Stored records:

++++++++

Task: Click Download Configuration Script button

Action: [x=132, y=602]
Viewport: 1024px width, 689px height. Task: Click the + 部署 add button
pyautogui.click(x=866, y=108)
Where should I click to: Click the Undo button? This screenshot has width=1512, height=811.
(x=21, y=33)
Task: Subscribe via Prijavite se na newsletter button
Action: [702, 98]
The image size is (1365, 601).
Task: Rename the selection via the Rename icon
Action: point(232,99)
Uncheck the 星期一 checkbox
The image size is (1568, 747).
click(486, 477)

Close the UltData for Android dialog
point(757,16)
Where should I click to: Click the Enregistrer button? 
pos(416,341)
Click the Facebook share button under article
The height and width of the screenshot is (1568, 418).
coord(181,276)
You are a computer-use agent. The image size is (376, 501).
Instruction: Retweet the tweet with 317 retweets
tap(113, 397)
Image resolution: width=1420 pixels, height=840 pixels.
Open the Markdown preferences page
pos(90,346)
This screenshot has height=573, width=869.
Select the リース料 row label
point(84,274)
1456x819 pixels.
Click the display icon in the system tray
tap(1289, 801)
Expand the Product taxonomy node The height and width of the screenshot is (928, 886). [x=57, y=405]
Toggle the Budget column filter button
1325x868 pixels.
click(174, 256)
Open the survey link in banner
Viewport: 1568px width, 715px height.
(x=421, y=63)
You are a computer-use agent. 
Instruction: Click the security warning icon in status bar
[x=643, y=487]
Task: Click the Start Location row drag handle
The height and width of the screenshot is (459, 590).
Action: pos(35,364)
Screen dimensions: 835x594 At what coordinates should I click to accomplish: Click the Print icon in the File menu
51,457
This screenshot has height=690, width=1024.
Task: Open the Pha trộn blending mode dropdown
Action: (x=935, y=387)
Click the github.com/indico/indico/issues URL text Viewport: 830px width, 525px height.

++++++++

Your goal.
Return all lines from the data above with "computer" in them.

Result of this task.
You are a computer-use agent. The image size is (376, 501).
You are a computer-use agent. 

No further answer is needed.